# 04-01-09 Storm No April Fools!



## cold_and_tired (Dec 18, 2008)

Here is a video to go with them!


----------



## grandview (Oct 9, 2005)

Colorado needs the snow,this way when it melts it flows south to the lower states that are having water problems.


PS Looks like it was cold there ,snow looks light.


----------



## tls22 (Sep 30, 2007)

grandview;777730 said:


> Colorado needs the snow,this way when it melts it flows south to the lower states that are having water problems.
> 
> PS Looks like it was cold there ,snow looks light.


Wow thanks grandpa.....your the human drought monitor. You even gave the description of the water equivalent to the snow.

Great Pics man and video is cool also


----------



## cold_and_tired (Dec 18, 2008)

grandview;777730 said:


> Colorado needs the snow,this way when it melts it flows south to the lower states that are having water problems.
> 
> PS Looks like it was cold there ,snow looks light.
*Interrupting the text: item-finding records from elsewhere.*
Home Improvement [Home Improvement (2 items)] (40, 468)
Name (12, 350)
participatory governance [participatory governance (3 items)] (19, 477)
The snow was light until the sun came up. Temps quickly rose above freezing and then things started to get real heavy. Made it a lot easier for the backhoe to scoop though.


----------



## SuperdutyShane (Mar 6, 2009)

tls22;777734 said:


> Wow thanks grandpa.....your the human drought monitor. You even gave the description of the water equivalent to the snow.
> 
> Great Pics man and video is cool also


Hahaha!


----------



## TurbDies2500 (Oct 15, 2007)

wow, I can't say I miss that stuff right now. Long winter. Nice pictures tho.


----------